04/04/2023, 12:23 PM
OMG!
I SEE WHAT YOU ARE DOING.
THIS WAS A HUGE PROBLEM I COULD NEVER SOLVE. I ACTUALLY HAVE AN OLD MO POST ABOUT IT THAT GOT DOWNVOTED TO OBLIVION, LMAO!
Let me spit ball for a moment to remind myself. I'm just going to try to give some context to my understanding of this problem. If I'm way off base let me down easy
Okay; let's refer to a function \(f(z)\) which is holomorphic on the unit disk \(\overline{\mathbb{D}}/1\). This means not only is it holomorphic for \(|z| < 1\) but also holomorphic for \(|z| = 1, z \neq 1\). Holomorphy on a boundary is taken to mean it is analytic on the boundary. You are constructing a contour that looks like:
\[
\int_{|z| = 1} f(z)\,dz\\
\]
This type of contour and integration problem can be related to Mellin transforms (or fourier transforms in general). Let's map \(1^+ \to \infty\) and \(1^- \to -\infty\) (where this is as a path approaching \(1\) along \(\partial{\mathbb{D}}\)). And then additionally we map the unit circle to \(\mathbb{R}\). This is a perfectly legal construction; and looks like:
\[
h(z) = \frac{az + b}{cz+d}\\
\]
I'll find \(a,b,c,d\) but, know first, they exist prima facie. We are mapping a clircle to a clircle and a point to a point (a clircle is just a fancy word for a circle on the Riemann Sphere projection); and therefore this defines a unique LFT. Since \(h(1) = \infty\) the bottom terms are \(c = 1, d = -1\). We now map:
\[
\Im\left(\frac{az + b}{z-1}\right) = 0\,\,\text{if}\,\,|z| =1\\
\]
Which is solvable as \(a = i\) and \(b=i\); and we just end up with the good old fashion automorphism \(h(z) = i\frac{z+1}{z-1}\). We're going to write \(h'(z) = \frac{-2i}{(z-1)^2}\). Additionally; we should know that \(h(h(z)) = z\); so changing variables is pretty standard.
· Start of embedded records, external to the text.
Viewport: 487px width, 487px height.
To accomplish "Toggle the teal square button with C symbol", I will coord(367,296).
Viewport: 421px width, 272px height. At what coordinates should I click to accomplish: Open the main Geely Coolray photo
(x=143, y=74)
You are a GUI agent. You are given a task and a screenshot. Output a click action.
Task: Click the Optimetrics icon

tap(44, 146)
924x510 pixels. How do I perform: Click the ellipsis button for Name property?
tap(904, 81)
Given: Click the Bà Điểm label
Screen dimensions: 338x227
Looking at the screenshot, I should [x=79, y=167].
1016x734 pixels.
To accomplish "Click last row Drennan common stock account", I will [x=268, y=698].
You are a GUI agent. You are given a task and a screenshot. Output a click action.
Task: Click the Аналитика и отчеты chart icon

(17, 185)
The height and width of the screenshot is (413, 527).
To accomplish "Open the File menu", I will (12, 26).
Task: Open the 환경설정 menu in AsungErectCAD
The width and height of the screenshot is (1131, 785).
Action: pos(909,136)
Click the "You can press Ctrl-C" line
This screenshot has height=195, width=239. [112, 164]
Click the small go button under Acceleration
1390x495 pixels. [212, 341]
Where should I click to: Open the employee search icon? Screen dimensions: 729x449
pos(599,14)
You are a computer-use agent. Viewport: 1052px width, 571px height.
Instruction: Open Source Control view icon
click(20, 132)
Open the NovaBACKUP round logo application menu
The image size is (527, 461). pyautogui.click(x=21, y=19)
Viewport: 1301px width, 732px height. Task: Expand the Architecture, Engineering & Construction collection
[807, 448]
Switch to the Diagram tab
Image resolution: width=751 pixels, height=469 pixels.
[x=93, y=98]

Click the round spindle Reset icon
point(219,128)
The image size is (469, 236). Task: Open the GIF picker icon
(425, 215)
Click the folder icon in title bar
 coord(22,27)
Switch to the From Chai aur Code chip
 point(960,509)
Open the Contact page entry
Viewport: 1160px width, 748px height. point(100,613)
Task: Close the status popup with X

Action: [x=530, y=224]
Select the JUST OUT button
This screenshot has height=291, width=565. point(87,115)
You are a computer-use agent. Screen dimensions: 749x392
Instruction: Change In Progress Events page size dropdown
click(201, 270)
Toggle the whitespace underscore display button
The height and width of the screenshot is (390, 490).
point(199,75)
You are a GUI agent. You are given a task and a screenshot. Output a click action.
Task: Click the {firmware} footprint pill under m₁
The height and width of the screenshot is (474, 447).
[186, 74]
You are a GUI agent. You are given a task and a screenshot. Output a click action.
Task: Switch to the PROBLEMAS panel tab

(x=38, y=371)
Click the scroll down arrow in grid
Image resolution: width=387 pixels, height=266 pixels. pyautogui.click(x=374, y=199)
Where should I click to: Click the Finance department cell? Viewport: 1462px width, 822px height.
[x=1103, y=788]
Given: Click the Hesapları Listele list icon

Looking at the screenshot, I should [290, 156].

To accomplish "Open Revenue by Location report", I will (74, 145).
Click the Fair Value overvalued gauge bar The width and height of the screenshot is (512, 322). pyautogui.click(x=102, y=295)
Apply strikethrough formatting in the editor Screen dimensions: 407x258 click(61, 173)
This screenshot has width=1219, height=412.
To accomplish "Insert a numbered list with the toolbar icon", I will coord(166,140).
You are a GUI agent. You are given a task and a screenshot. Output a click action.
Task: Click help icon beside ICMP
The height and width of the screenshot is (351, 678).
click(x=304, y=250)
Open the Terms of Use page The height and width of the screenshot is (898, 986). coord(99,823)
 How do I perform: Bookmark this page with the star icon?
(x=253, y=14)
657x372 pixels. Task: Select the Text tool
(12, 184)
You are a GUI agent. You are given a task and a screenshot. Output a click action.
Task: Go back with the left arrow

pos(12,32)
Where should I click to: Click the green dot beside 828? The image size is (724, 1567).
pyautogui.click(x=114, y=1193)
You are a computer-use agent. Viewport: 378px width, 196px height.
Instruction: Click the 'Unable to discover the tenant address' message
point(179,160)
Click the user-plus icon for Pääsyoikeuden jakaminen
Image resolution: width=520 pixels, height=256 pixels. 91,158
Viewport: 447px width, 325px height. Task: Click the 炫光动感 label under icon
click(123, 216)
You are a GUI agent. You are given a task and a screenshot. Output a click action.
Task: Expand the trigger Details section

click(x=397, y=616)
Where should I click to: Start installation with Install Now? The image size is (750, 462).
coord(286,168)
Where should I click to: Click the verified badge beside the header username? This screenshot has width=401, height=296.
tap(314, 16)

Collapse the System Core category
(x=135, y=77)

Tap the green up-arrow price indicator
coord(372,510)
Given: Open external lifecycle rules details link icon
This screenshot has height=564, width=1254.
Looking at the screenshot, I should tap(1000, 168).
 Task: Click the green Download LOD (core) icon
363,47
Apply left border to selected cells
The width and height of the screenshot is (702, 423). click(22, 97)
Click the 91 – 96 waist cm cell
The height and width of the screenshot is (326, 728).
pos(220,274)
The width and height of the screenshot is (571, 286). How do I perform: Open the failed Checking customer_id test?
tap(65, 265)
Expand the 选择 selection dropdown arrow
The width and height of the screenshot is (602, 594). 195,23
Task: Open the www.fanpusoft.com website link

Let's also parameterize the contour \(|z| = 1\) with \(e^{i\theta}\) for \(-\pi \le \theta \le \pi\). Where \(z= e^{i\theta}\) and \(dz = ie^{i\theta}d\theta\). Where then we are at two new expressions for this integral:
\[
\begin{align}
\int_{|z| = 1} f(z)\,dz &= \int_{\mathbb{R}} f(h(x)) h'(x)\,dx = -2i\int_{\mathbb{R}} \frac{f(h(x))}{(x-1)^2}\,dx\\
&= i\int_{-\pi}^\pi f(e^{i\theta})e^{i\theta}\, d\theta\\
\end{align}
\]
You can do more substitutions if you'd like; (to get the mellin transform); but this is enough to talk about Fourier; and I'll stick to that. Let's assume now that \(f(h(x))h'(x) = g(x)\). The function \(g(\xi)\) is holomorphic for \(\Im(\xi) > 0\) by assumption. When we integrate this we get:
\[
\int_{\mathbb{R}} g(x)\,dx = \int_{|z| = 1} f(z)\,dz
\]
Now equally so we have the integral, for \(t > 0\):
\[
\int_{\mathbb{R}} g(x+it)\,dx = \int_{\mathbb{R}} g(x)\,dx
\]
Which follows by Cauchy's theorem; and the assumption that for \(r < 1\):
\[
\int_{|z| = r} f(z)\,dz
\]
Is integrable; which we know to be true........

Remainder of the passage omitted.